Flaky Test Management with Cypress

Intermediate Workshop

Cecelia Martinez

Technical Account Mgr

@ceceliacreates

Getting Started

  1.  Clone repository OR Download ZIP of flake-demo branch
  2.  In project directory, run `yarn install`
  3.  Once installation is complete, run `yarn dev`. This will start the app on your system on localhost:3000
  4. In a new terminal window, run `yarn cypress:open`. This will open the Cypress Test Runner.
  5. Raise your hand in Zoom once you are done!

Getting Started

Delete/comment out line 204 in cypress/support/commands.ts

What is Flake?

What is a flaky test?

A test is considered to be flaky when it can pass and fail across multiple retry attempts without any code changes.

 

For example, a test is executed and fails, then the test is executed again, without any change to the code, but this time it passes.

✅ ? ❌

Flaky Test in Cypress Real World App

github.com/cypress-io/cypress-realworld-app

// Backend source code for "like" functionality
// creates an arbitrary delay on the server to simulate inconsistent response times

   const delay = Math.random() * 5500;
   setTimeout(() => {
     res.sendStatus(200);
   }, delay);

Test case: User A likes a transaction of User B; User B gets notification that User A liked transaction

✅ ? ❌

cy.contains(likesCountSelector, 0);
cy.getBySelLike("like-button").click();
// a successful "like" should disable the button and increment
// the number of likes
cy.getBySelLike("like-button").should("be.disabled");
cy.contains(likesCountSelector, 1);

Test case: User A likes a transaction of User B; User B gets notification that User A liked transaction

✅ ? ❌

Test case: User A likes a transaction of User B; User B gets notification that User A liked transaction

✅ ? ❌

How Flake Impacts a Test Suite

  • Longer deployment process
    • Have to rerun tests or restart CI builds if flake causes a failure
  • Longer debugging process
    • Have to determine if a failure is a "real" failure or flake
  • Reduced confidence
    • Do failures actually represent regressions?

> _Saved data records_
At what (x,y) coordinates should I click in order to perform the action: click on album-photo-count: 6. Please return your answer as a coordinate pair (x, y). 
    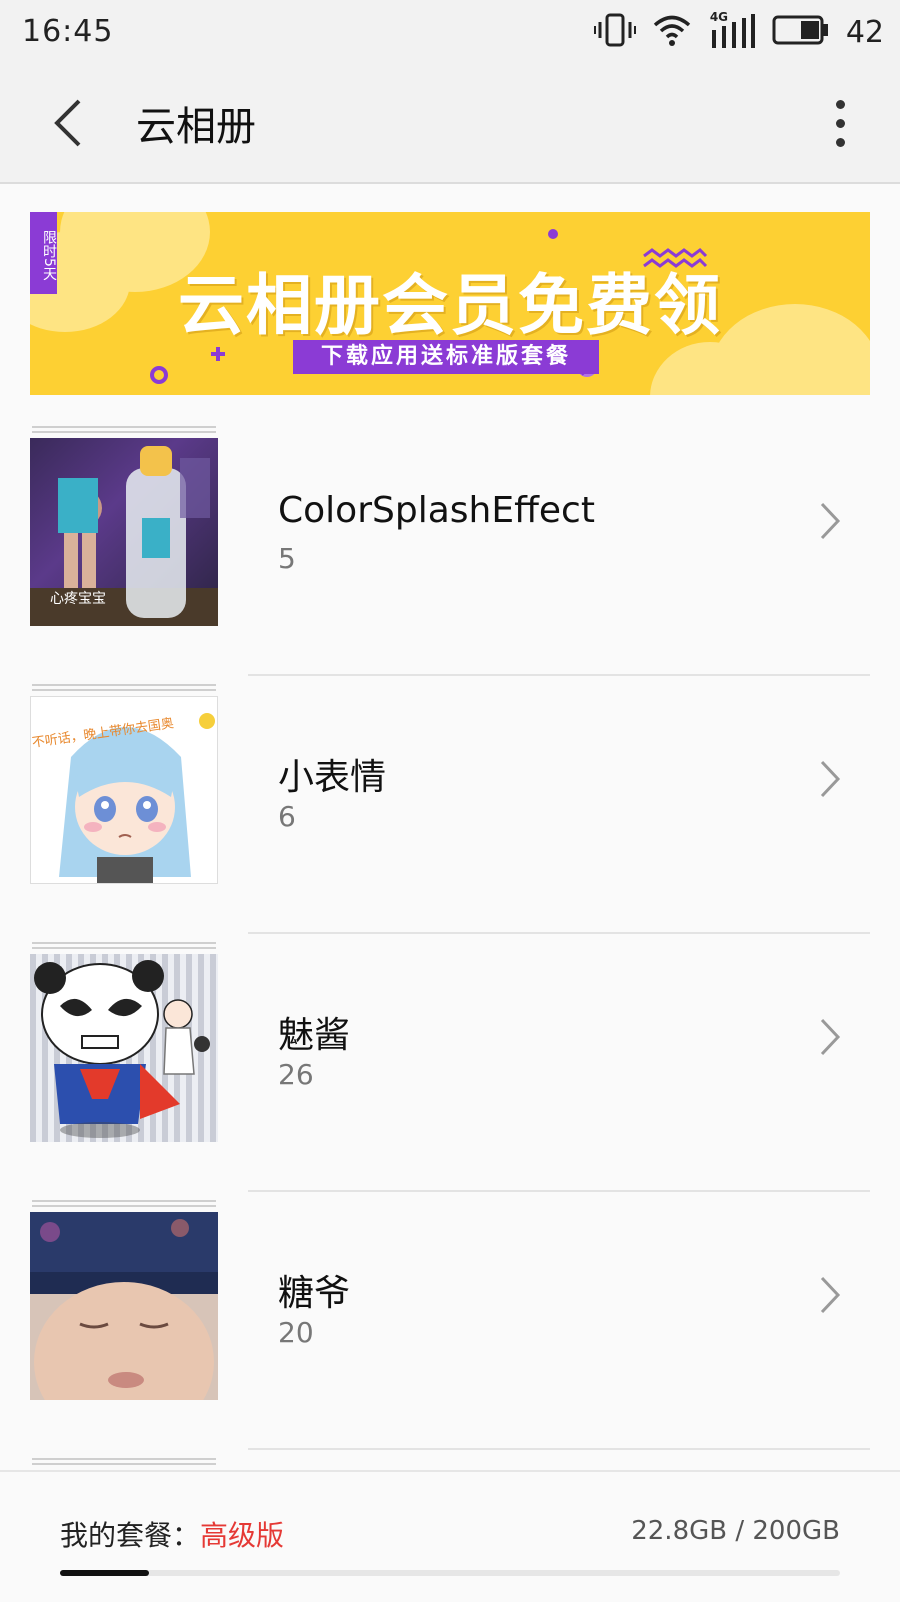
    Looking at the image, I should click on (287, 816).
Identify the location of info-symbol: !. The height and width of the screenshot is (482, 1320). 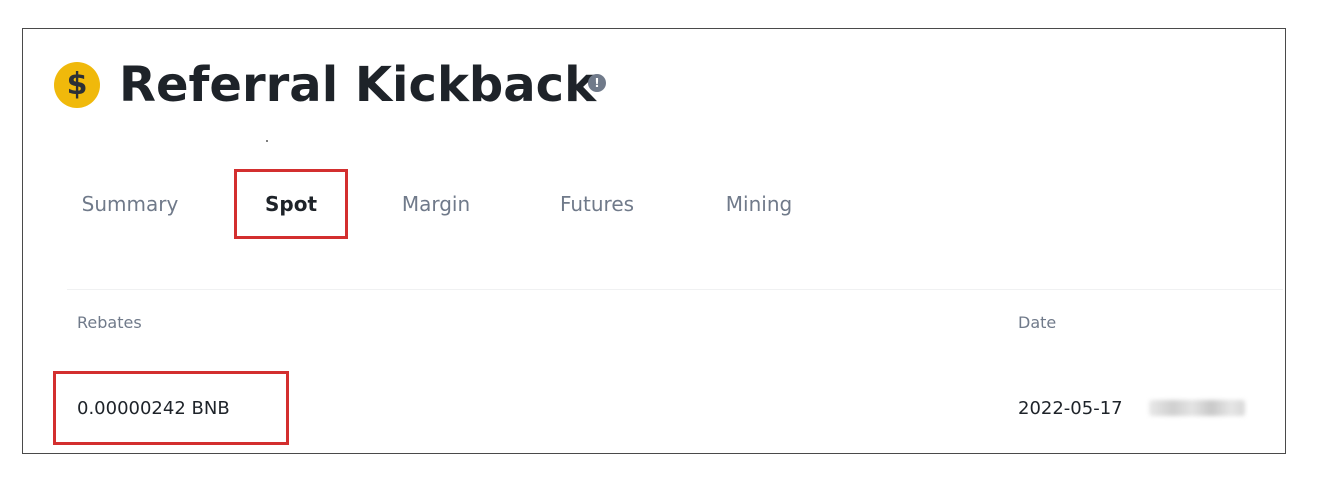
(597, 83).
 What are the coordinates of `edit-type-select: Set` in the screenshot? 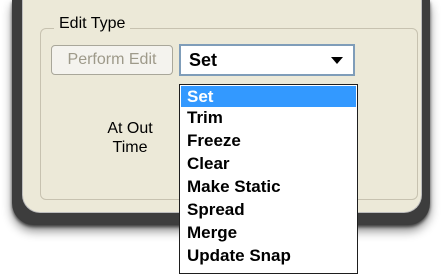 It's located at (267, 60).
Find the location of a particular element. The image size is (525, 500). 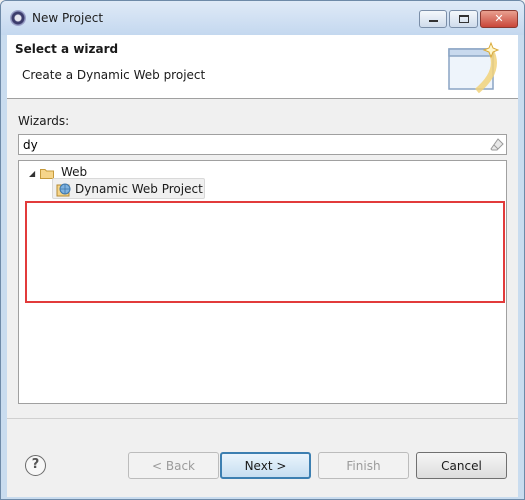

back-button: < Back is located at coordinates (174, 466).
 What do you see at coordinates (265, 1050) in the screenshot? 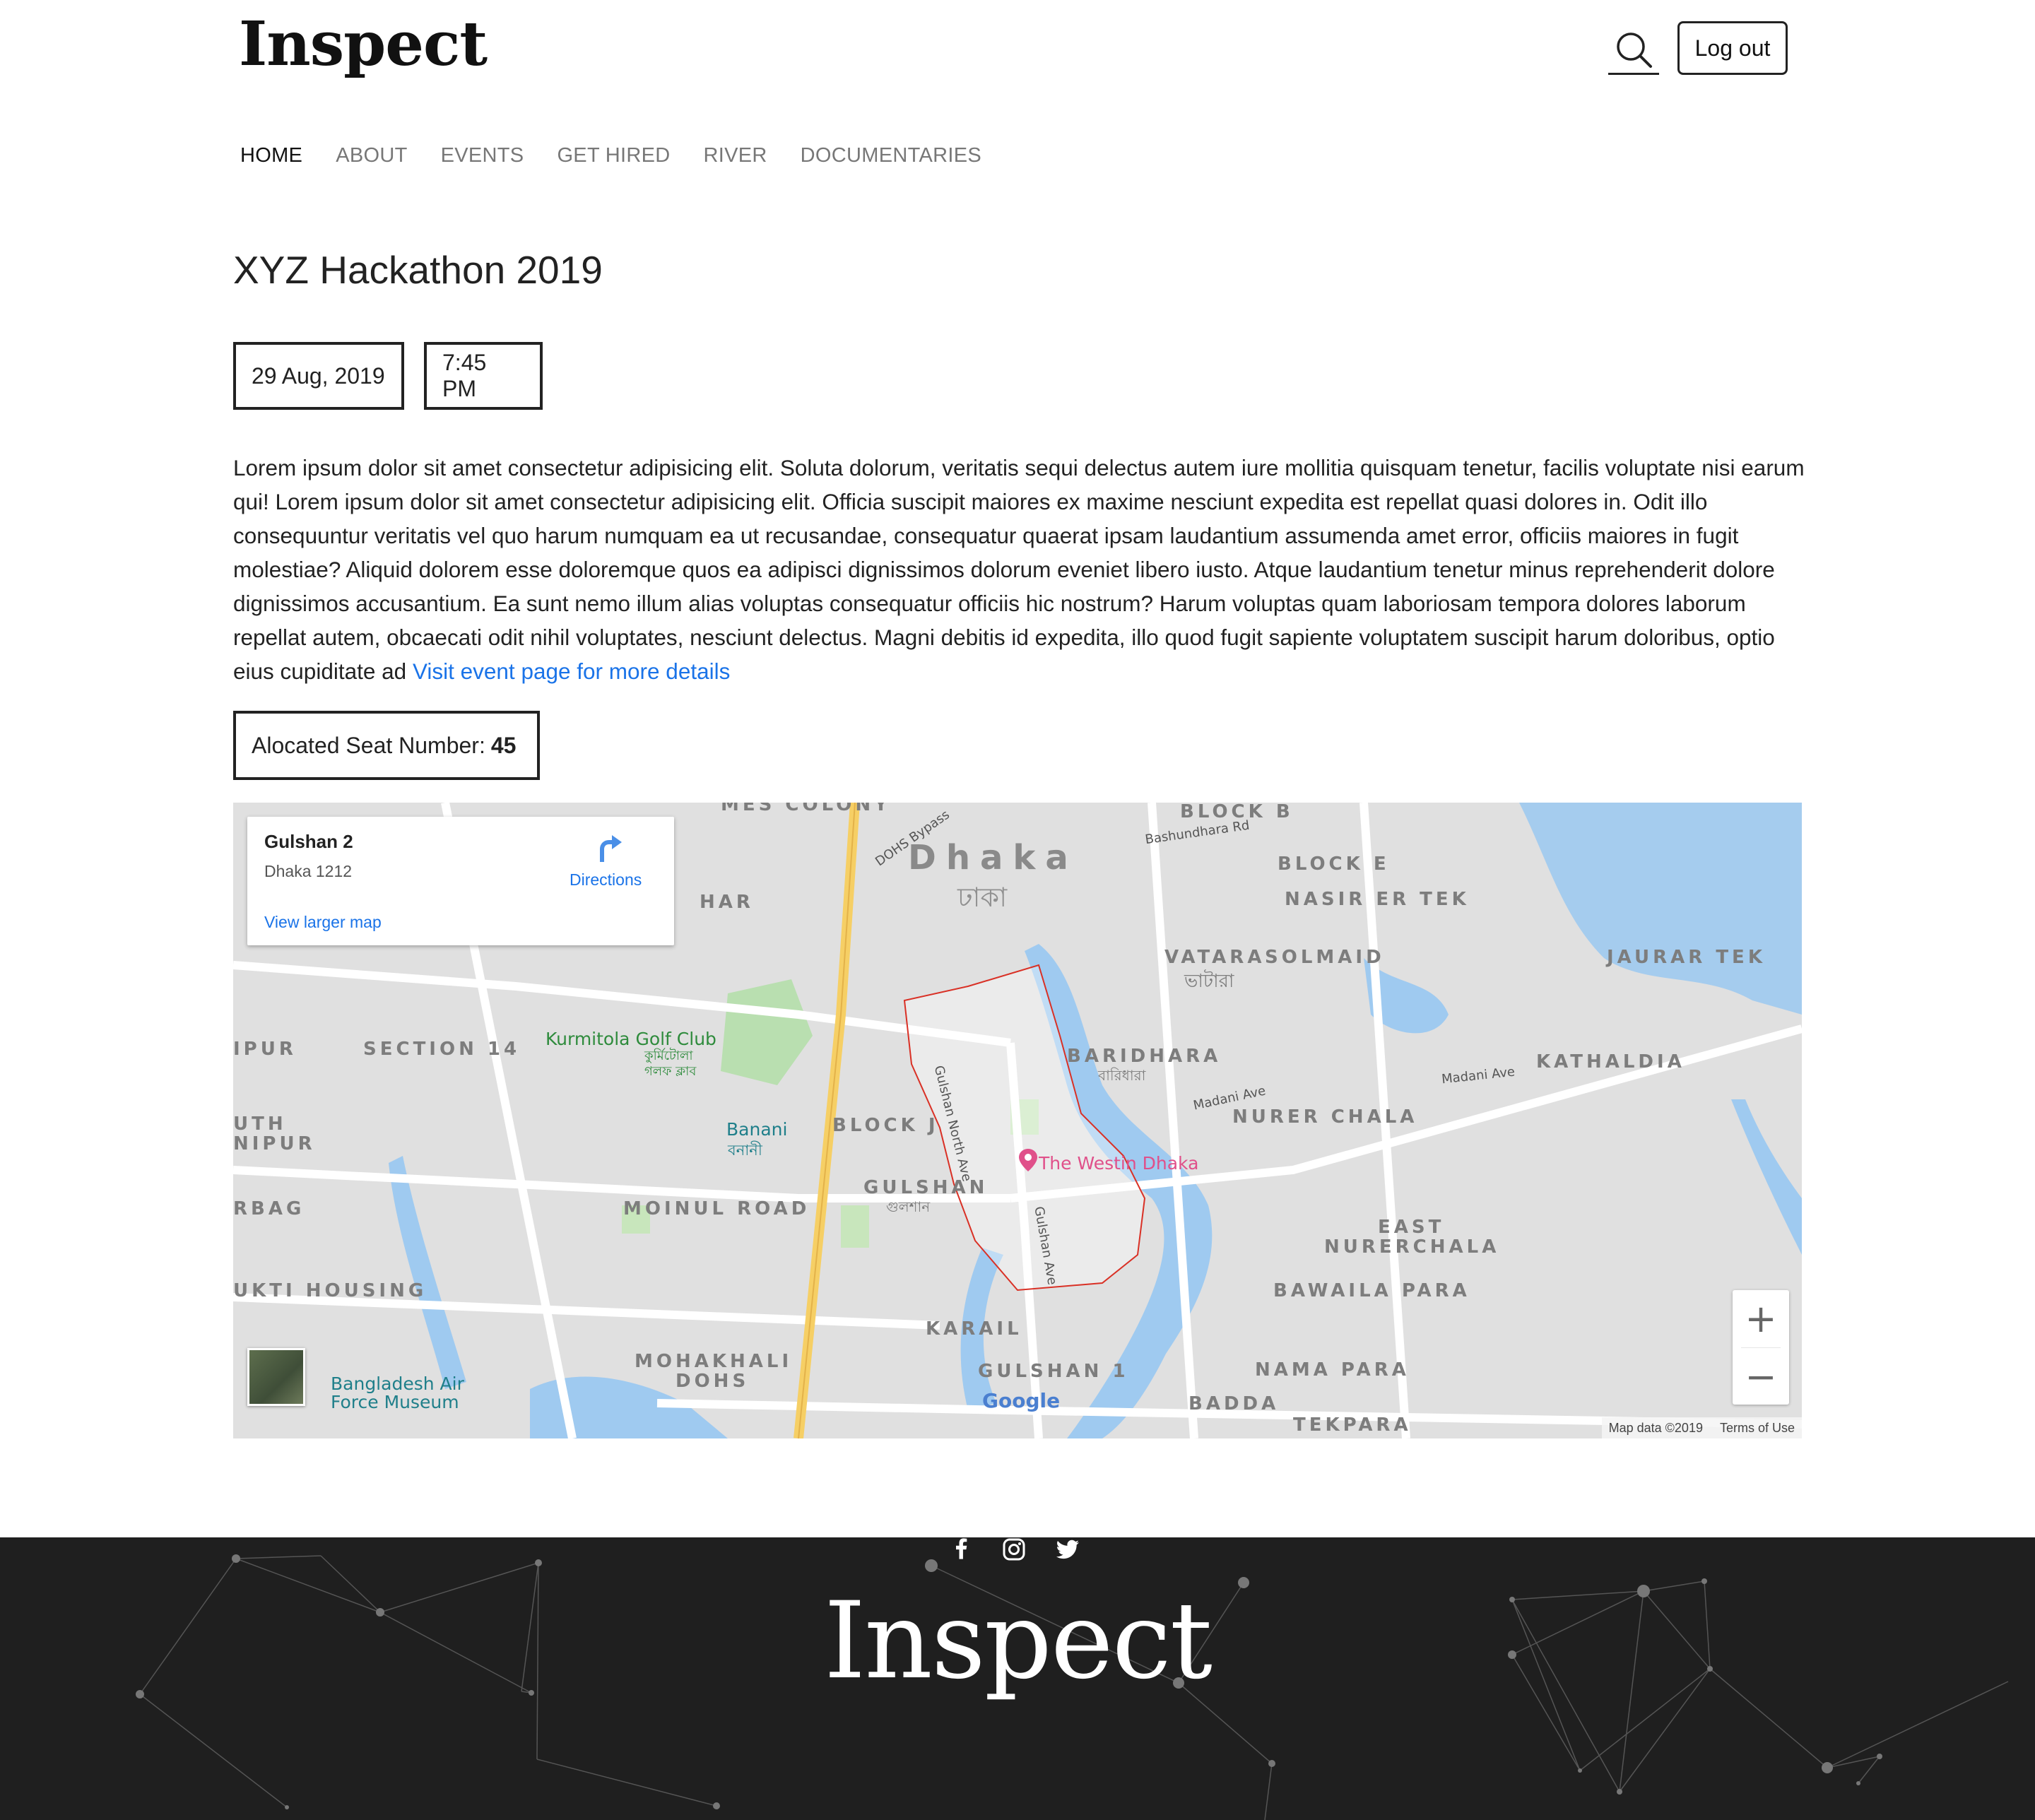
I see `map-label-ipur: IPUR` at bounding box center [265, 1050].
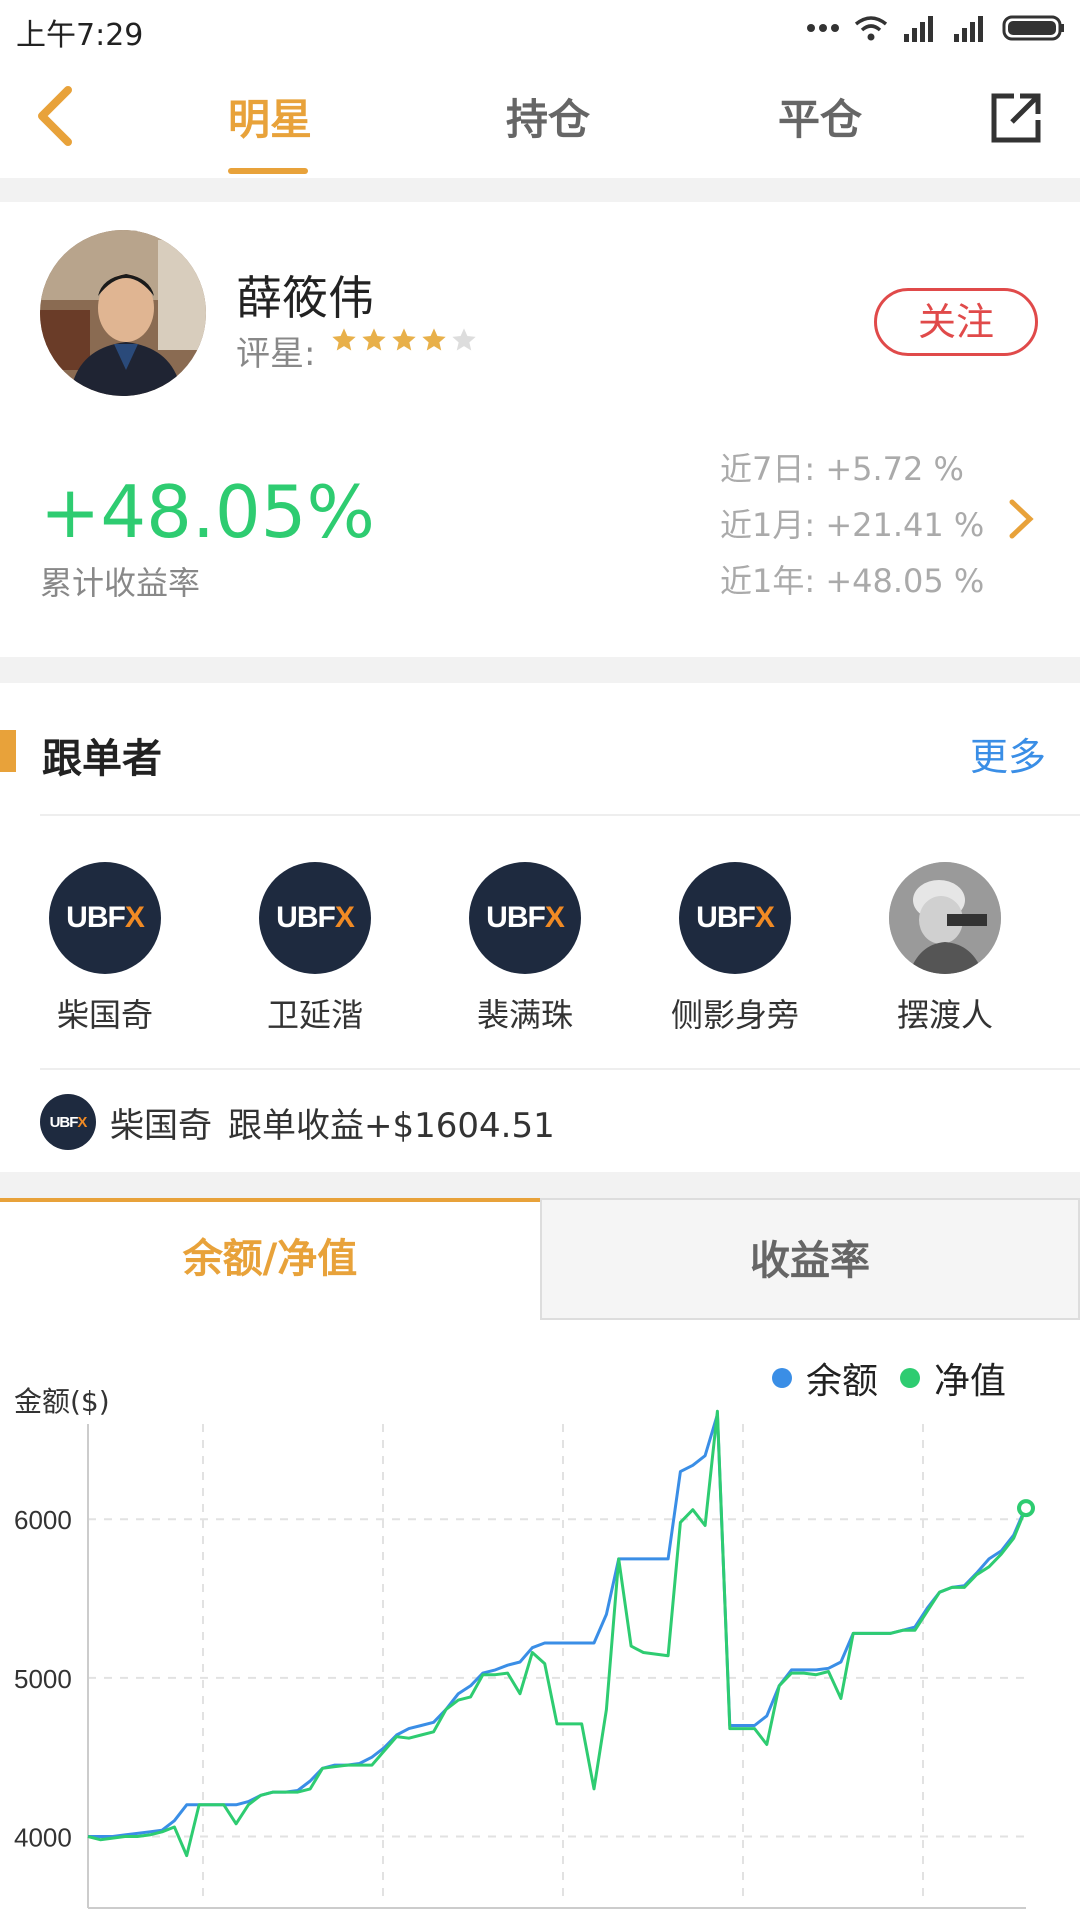 The width and height of the screenshot is (1080, 1920). I want to click on legend-item-balance: 余额, so click(825, 1378).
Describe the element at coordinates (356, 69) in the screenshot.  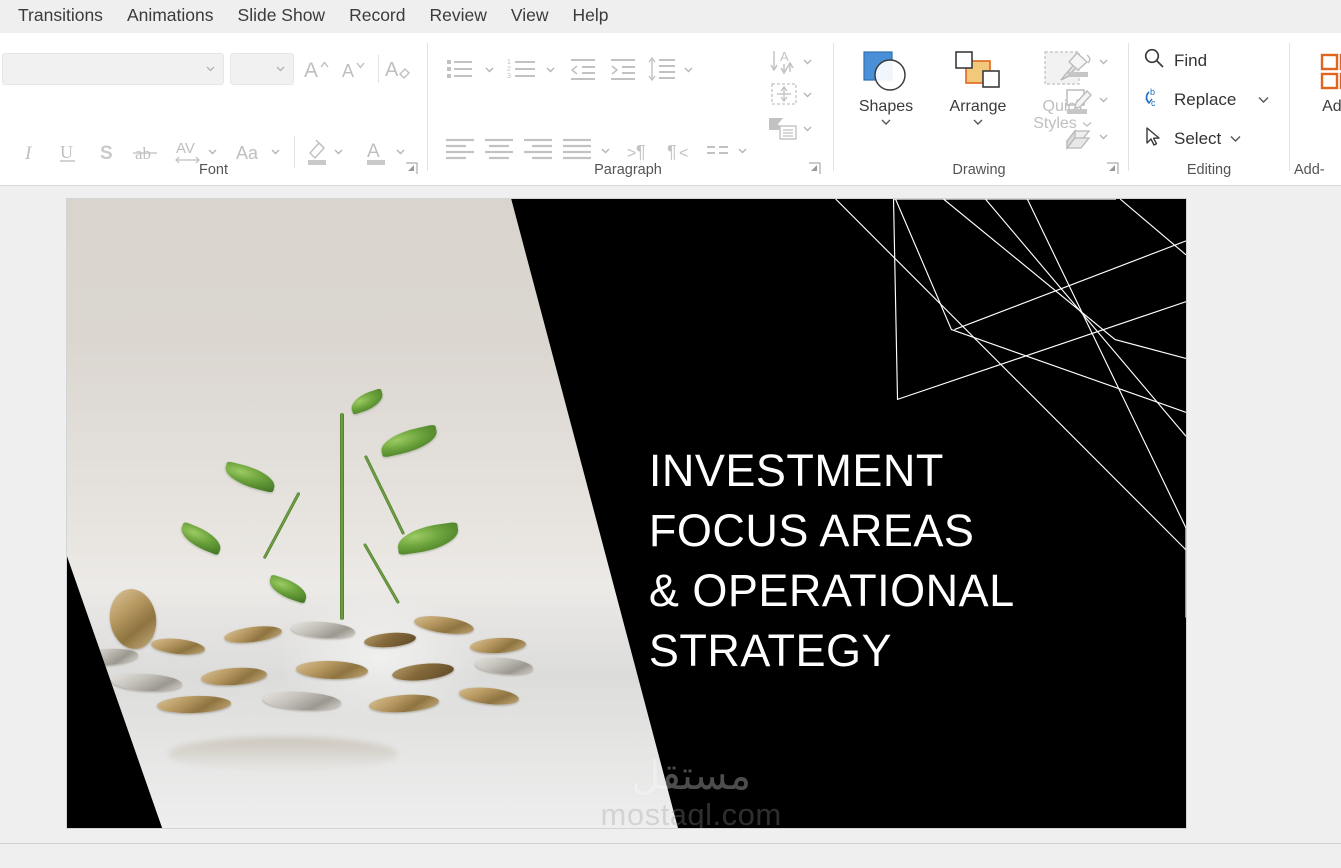
I see `decrease-font-size-button: A` at that location.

> _TASK REQUIREMENTS_
Translate this sentence from the flaky test workshop text into Spanish: "A test is considered to be flaky when it can pass and fail across multiple retry attempts without any code changes." Rely only on the flaky test workshop text for your answers.

> _RESULT OF THE TASK_
Se considera que una prueba es inestable cuando puede pasar y fallar en múltiples reintentos sin ningún cambio en el código.